- Exercise objective -
Each record should be returned exactly as it is written.

Segment Open

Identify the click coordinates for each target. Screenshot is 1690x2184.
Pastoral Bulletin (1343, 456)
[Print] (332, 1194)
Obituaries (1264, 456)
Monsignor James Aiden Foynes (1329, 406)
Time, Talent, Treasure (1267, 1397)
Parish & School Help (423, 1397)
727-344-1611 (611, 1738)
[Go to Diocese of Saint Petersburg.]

Segment Closed

- Result of the exercise -
Identify the click coordinates for each target. Screenshot is 1690x2184.
Pastoral Bulletin (1343, 456)
[Print] (332, 1194)
Obituaries (1264, 456)
Monsignor James Aiden Foynes (1329, 406)
Time, Talent, Treasure (1267, 1397)
Parish & School Help (423, 1397)
727-344-1611 (611, 1738)
[Go to Diocese of Saint Petersburg.]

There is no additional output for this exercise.